I wrote the following code to calculate the mean of the sums obtained between all the permutations of a list of lists:

import numpy as np
import itertools

r = 13
c = 5
a = np.arange(r*c).reshape(r, c)
a = list(itertools.product(*a))

res = sum([sum(e) for e in a])/len(a)

The code crashes as r seems slightly too big and itertools/python can not handle it. Is there any other ways to calculate res without having the code crashing?


Solution

  • You are needlessly collecting first the products, and then the individual sums in lists when you can just as well just iterate the iterators. You also don't need len of the list, since you can compute the number of products directly.

    res = sum(sum(e) for e in itertools.product(*a))/c**r
    

    This will consume much less memory, which might keep you computer from freezing or crashing. However, for r=13 and c=5, this still means testing c**r = 1,220,703,125 combinations, which is probably too much for Python.

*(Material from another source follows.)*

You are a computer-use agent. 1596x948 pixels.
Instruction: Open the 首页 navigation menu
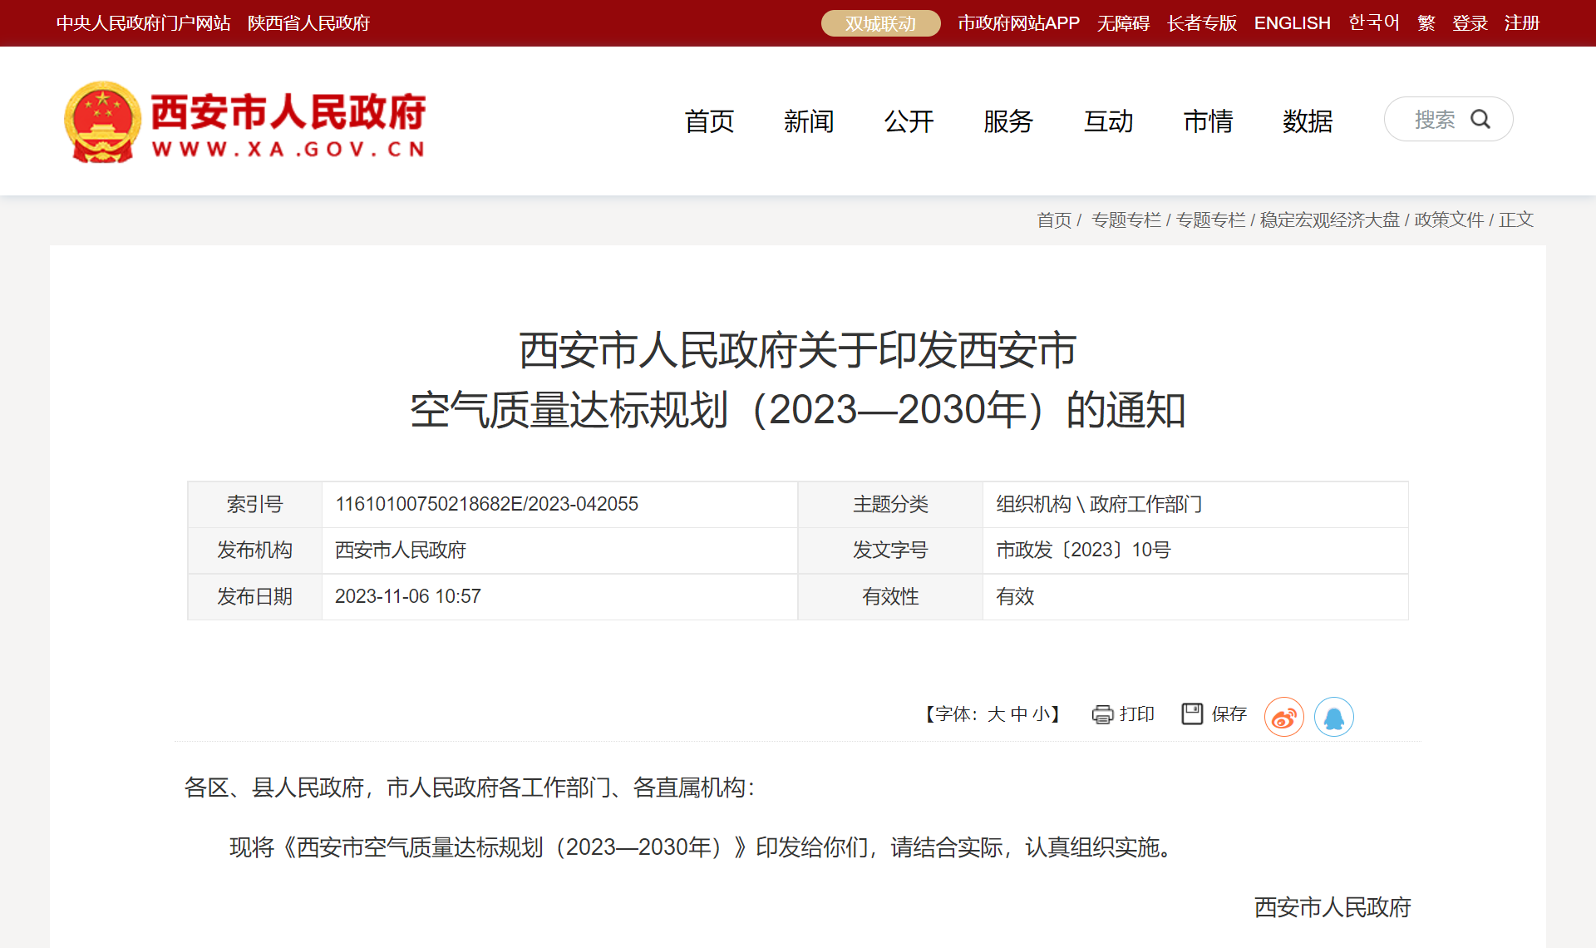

    However, since you are getting all products, each element will appear in all products the same number of times, so you do not have to actually calculate and iterate the products at all. Instead, you can calculate the average sum of the products directly like this:

    res = sum(sum(a)) // c   # here, a is the numpy array, not the product iterator
    

    (This is for all lists having the same number of elements; if the lists have different sizes, the formula will be a bit more complicated, but can still be calculated directly without any loops.)